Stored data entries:

= Beginning of Section =

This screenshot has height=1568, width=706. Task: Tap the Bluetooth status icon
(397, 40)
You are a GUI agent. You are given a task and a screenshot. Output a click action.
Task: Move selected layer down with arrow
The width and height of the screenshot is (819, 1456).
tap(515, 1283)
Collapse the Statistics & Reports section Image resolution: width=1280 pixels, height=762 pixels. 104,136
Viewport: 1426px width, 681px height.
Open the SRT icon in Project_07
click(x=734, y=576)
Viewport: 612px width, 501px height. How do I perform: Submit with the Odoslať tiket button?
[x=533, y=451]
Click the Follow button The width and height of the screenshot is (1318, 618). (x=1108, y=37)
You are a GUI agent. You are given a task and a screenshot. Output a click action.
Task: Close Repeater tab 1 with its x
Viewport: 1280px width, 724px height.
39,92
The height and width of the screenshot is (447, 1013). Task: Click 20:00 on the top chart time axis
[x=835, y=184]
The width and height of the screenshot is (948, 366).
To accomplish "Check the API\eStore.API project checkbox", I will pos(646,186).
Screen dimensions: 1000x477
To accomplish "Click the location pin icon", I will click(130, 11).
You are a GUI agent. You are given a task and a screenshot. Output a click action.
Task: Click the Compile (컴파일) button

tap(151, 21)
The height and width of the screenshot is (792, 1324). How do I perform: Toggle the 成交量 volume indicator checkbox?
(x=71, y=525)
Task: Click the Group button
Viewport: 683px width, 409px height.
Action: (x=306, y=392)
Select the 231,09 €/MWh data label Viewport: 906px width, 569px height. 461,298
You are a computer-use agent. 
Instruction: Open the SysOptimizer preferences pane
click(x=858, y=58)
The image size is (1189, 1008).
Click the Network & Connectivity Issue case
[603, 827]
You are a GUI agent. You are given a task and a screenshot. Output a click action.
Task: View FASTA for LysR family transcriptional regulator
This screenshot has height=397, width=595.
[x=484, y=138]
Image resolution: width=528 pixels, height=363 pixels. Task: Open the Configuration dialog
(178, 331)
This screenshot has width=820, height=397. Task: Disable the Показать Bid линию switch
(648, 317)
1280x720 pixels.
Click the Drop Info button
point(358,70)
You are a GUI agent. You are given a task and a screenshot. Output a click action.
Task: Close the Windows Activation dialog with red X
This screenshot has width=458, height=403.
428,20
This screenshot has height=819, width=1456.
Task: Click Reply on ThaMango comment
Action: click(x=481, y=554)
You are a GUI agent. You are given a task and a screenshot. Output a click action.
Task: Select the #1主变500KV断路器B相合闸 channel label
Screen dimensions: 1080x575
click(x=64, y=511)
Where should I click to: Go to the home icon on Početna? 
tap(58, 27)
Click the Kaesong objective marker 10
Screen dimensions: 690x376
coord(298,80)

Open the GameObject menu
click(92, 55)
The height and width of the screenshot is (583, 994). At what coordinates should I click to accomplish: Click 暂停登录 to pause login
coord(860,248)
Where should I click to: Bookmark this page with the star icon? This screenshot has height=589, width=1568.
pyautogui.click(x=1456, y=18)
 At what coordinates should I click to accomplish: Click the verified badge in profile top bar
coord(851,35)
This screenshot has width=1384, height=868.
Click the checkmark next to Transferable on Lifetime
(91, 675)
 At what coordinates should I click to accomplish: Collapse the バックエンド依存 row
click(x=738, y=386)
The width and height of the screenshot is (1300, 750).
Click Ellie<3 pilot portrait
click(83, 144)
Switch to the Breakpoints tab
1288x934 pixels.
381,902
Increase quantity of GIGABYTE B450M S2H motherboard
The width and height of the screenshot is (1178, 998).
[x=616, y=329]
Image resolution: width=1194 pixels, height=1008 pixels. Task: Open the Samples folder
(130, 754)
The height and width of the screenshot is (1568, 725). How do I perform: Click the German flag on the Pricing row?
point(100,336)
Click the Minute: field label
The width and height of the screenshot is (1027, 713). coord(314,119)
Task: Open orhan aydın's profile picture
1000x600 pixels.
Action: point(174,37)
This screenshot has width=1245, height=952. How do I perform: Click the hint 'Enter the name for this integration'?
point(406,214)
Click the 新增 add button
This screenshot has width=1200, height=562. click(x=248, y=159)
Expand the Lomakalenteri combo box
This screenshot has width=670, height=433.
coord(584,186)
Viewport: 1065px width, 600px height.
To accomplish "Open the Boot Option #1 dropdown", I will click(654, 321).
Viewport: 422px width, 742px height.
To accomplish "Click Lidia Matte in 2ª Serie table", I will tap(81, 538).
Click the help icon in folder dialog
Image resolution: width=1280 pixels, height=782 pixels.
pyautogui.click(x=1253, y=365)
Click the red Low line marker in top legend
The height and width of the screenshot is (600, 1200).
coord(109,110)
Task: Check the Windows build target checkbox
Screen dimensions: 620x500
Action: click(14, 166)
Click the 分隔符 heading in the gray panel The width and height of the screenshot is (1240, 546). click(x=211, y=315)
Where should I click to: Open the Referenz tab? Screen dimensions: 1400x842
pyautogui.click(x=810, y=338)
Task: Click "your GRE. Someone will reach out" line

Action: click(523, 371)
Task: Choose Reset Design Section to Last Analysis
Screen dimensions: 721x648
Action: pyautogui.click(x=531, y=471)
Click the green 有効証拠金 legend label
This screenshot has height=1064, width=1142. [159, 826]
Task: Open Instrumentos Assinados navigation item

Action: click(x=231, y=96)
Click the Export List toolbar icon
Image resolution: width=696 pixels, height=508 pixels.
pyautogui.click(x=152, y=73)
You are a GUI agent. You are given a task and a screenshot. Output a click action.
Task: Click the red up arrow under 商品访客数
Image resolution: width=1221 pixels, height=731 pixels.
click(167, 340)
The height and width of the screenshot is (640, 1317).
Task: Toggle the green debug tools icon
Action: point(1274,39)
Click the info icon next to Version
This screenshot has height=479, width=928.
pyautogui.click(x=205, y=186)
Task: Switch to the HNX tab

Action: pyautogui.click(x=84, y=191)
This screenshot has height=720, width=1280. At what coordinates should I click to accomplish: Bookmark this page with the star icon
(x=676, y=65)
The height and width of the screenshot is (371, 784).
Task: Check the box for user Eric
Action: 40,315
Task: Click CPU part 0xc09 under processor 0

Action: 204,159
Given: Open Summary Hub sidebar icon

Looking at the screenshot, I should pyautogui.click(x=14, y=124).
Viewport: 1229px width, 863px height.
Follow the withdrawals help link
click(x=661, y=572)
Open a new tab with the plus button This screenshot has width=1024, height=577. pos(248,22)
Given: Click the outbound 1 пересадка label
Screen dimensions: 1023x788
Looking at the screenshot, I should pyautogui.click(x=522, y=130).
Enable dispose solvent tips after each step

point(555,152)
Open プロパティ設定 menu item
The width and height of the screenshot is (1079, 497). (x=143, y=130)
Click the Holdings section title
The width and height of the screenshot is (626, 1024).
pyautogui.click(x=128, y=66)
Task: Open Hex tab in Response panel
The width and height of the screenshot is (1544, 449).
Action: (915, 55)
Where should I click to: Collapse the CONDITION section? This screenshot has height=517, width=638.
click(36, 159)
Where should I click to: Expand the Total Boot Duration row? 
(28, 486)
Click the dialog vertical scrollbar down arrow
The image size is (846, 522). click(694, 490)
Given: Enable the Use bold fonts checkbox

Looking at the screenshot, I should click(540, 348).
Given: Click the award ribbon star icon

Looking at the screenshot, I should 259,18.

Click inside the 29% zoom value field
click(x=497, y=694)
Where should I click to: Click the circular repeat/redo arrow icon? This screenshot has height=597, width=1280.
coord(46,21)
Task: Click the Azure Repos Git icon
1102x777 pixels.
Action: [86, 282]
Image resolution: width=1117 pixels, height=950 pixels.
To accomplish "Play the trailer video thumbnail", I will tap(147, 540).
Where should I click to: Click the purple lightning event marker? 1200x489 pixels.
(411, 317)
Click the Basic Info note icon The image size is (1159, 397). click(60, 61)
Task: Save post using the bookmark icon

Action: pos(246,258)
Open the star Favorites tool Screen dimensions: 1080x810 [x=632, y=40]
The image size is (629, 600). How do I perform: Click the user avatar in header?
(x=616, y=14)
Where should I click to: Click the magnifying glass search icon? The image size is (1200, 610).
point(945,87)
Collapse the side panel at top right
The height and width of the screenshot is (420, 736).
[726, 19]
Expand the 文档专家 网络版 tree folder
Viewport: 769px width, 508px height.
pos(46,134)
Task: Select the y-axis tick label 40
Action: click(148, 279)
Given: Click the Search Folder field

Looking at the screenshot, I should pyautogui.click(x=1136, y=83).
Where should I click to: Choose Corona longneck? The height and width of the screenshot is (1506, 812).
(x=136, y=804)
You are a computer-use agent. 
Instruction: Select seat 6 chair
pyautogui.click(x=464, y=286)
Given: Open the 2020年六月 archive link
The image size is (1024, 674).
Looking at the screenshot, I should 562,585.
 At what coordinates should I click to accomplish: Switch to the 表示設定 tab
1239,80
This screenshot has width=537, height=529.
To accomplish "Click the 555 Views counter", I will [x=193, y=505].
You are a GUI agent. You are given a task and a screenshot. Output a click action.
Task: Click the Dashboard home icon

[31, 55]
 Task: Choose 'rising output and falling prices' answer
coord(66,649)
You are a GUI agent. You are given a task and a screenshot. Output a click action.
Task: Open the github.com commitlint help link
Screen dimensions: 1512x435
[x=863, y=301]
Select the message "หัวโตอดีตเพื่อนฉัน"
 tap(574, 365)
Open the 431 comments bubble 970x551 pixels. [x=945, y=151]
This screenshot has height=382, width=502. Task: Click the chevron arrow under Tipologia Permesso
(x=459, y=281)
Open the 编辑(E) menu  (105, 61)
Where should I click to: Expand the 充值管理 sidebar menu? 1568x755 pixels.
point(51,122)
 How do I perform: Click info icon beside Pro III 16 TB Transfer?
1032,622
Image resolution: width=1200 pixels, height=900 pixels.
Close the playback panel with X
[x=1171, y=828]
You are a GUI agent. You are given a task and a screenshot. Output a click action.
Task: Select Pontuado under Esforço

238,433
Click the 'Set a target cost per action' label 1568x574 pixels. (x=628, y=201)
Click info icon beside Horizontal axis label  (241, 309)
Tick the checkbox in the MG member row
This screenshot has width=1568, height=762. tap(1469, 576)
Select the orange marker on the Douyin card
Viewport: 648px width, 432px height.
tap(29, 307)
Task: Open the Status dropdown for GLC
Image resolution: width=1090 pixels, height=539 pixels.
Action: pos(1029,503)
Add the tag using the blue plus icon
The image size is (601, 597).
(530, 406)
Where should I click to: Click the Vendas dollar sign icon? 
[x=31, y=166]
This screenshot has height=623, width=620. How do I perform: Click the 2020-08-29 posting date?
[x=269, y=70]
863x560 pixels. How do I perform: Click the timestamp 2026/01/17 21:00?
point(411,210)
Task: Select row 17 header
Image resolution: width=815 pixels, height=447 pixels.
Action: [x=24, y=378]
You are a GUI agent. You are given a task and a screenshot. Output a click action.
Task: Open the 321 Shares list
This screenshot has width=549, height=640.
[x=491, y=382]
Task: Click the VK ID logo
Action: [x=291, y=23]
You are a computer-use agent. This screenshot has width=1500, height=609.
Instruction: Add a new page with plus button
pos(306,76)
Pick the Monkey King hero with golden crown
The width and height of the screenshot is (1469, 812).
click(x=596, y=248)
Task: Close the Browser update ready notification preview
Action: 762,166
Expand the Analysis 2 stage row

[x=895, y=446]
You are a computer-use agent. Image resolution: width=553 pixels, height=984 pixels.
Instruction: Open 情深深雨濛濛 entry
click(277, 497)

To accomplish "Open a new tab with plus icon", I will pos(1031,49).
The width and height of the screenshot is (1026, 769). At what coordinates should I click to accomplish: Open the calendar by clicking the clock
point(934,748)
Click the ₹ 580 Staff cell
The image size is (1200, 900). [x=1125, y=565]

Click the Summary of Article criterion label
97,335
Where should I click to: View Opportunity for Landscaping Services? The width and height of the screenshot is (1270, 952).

= End of Section =

#### [What you need to do]
Will you return exactly the lines above from the one with "Task: Select the #1主变500KV断路器B相合闸" down to the one with "Expand the Lomakalenteri combo box", counting both as part of the range?

#### [Solution for this task]
Task: Select the #1主变500KV断路器B相合闸 channel label
Screen dimensions: 1080x575
click(x=64, y=511)
Where should I click to: Go to the home icon on Početna? 
tap(58, 27)
Click the Kaesong objective marker 10
Screen dimensions: 690x376
coord(298,80)

Open the GameObject menu
click(92, 55)
The height and width of the screenshot is (583, 994). At what coordinates should I click to accomplish: Click 暂停登录 to pause login
coord(860,248)
Where should I click to: Bookmark this page with the star icon? This screenshot has height=589, width=1568.
pyautogui.click(x=1456, y=18)
 At what coordinates should I click to accomplish: Click the verified badge in profile top bar
coord(851,35)
This screenshot has width=1384, height=868.
Click the checkmark next to Transferable on Lifetime
(91, 675)
 At what coordinates should I click to accomplish: Collapse the バックエンド依存 row
click(x=738, y=386)
The width and height of the screenshot is (1300, 750).
Click Ellie<3 pilot portrait
click(83, 144)
Switch to the Breakpoints tab
1288x934 pixels.
381,902
Increase quantity of GIGABYTE B450M S2H motherboard
The width and height of the screenshot is (1178, 998).
[x=616, y=329]
Image resolution: width=1194 pixels, height=1008 pixels. Task: Open the Samples folder
(130, 754)
The height and width of the screenshot is (1568, 725). How do I perform: Click the German flag on the Pricing row?
point(100,336)
Click the Minute: field label
The width and height of the screenshot is (1027, 713). coord(314,119)
Task: Open orhan aydın's profile picture
1000x600 pixels.
Action: point(174,37)
This screenshot has width=1245, height=952. How do I perform: Click the hint 'Enter the name for this integration'?
point(406,214)
Click the 新增 add button
This screenshot has width=1200, height=562. click(x=248, y=159)
Expand the Lomakalenteri combo box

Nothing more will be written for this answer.